(Supplied material)
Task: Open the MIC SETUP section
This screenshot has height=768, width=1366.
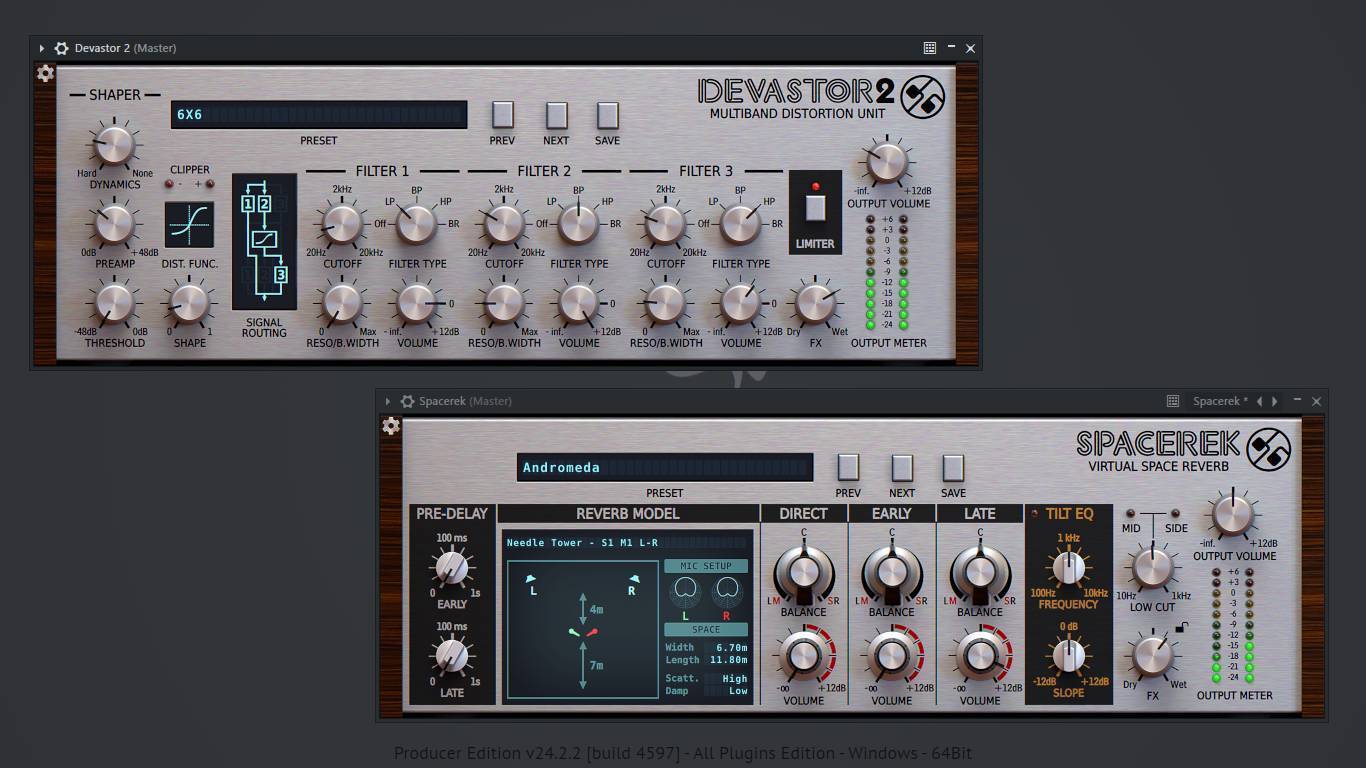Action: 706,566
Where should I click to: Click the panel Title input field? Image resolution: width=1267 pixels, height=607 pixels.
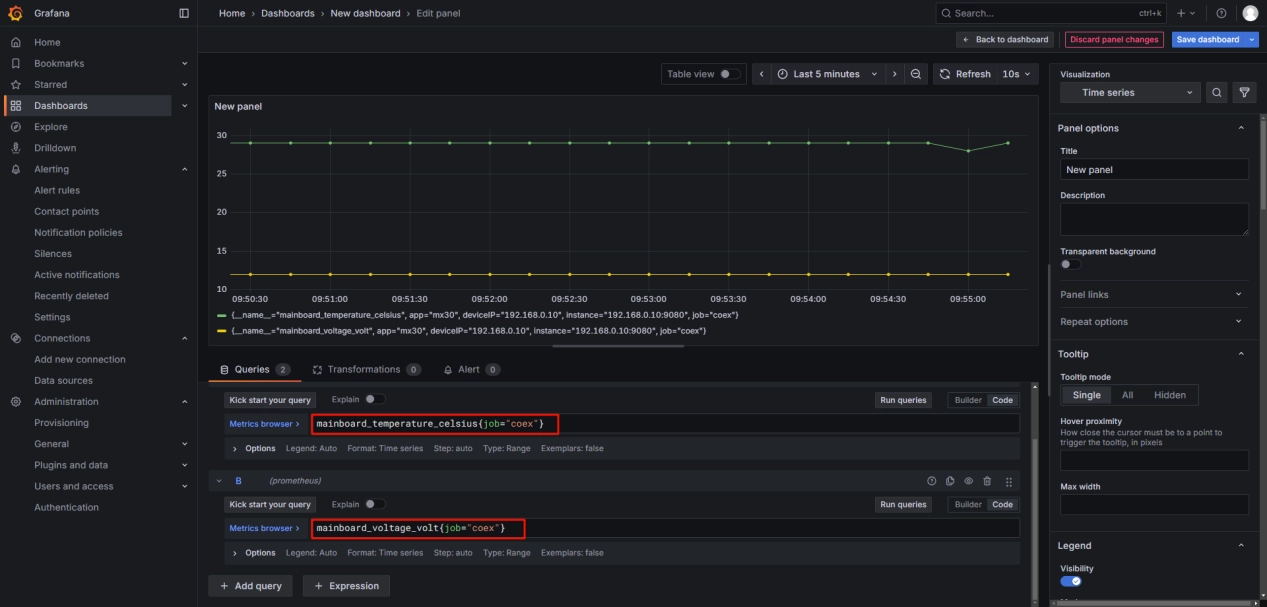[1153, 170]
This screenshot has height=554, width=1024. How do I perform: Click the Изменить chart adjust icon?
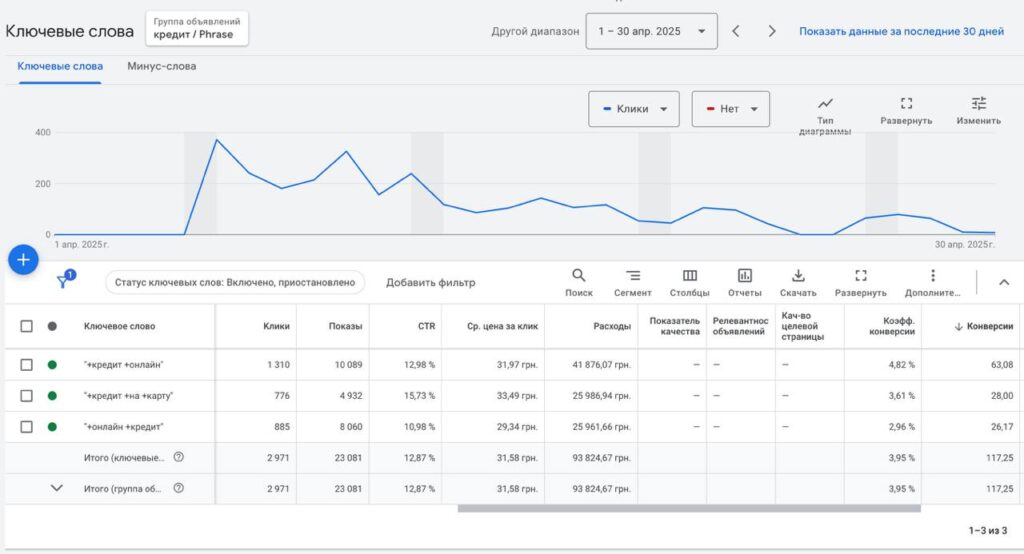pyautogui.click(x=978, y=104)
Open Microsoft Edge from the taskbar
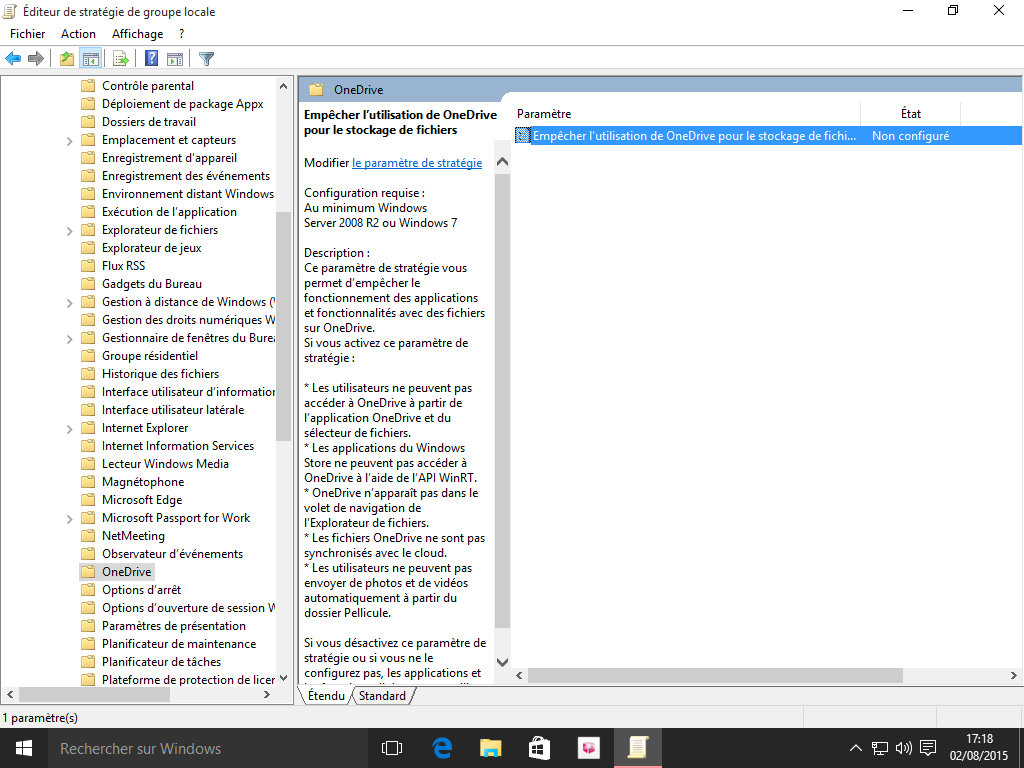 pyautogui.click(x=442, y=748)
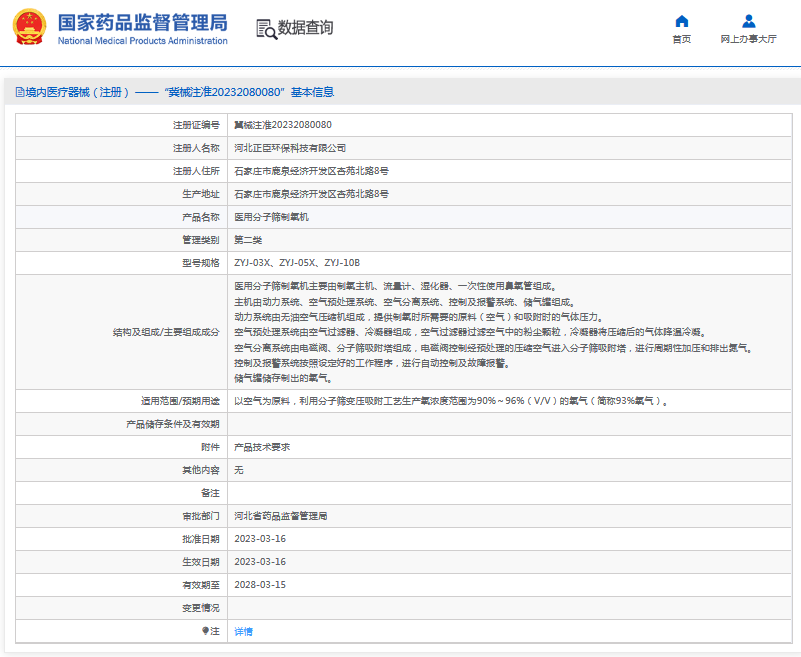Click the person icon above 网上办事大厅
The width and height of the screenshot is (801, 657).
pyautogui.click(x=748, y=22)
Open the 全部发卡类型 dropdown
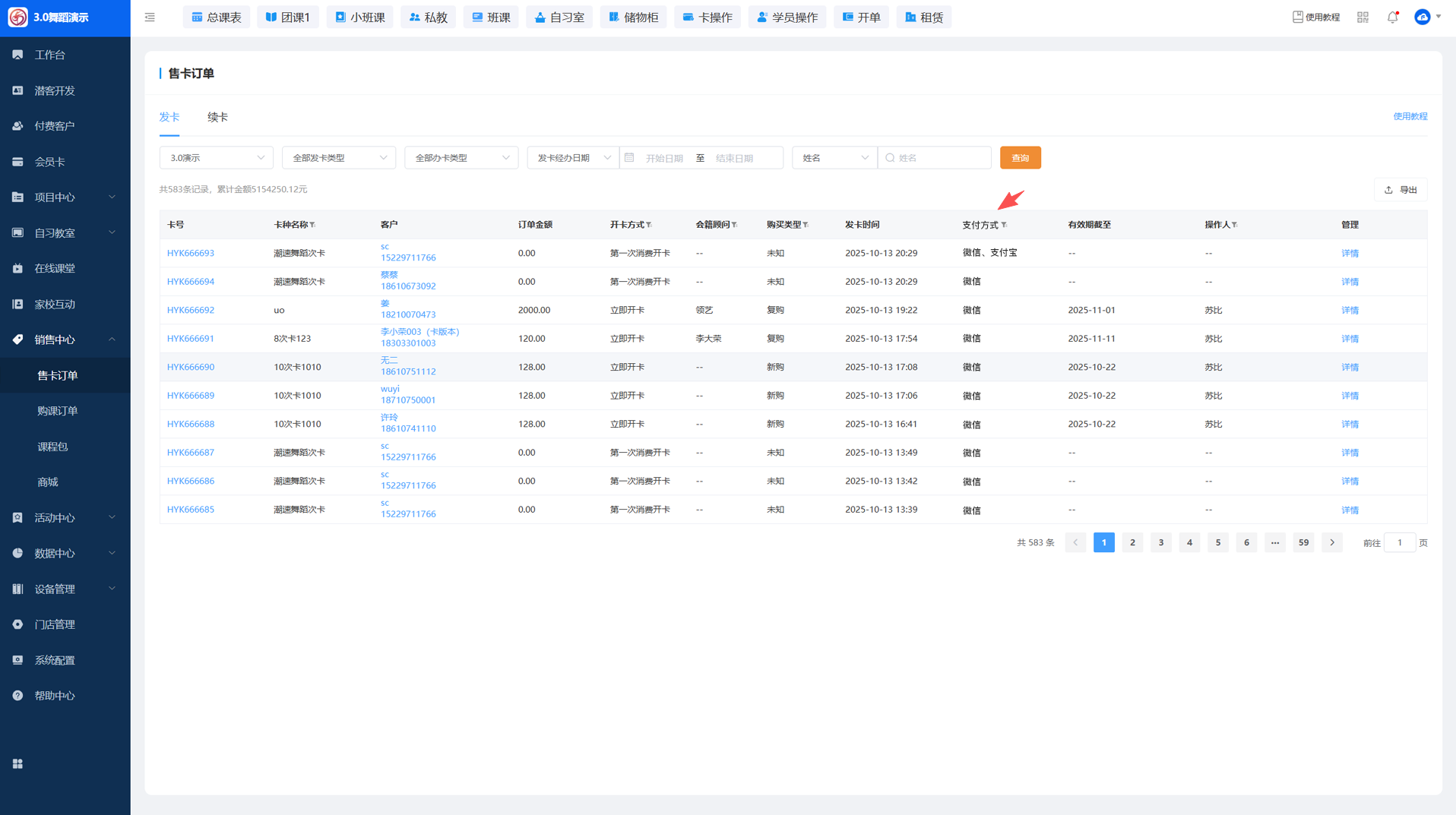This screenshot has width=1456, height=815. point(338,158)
(End Supplied material)
## Goal of the exercise
Your copy should consist solely of the lines from the line containing "Open Microsoft Edge from the taskbar" through the last line of the records above, reproduced exactly, with the pictures left out.

## Result for this task
Open Microsoft Edge from the taskbar
 pyautogui.click(x=442, y=748)
Click the person icon above 网上办事大厅
The width and height of the screenshot is (801, 657).
pyautogui.click(x=748, y=22)
Open the 全部发卡类型 dropdown
This screenshot has width=1456, height=815. point(338,158)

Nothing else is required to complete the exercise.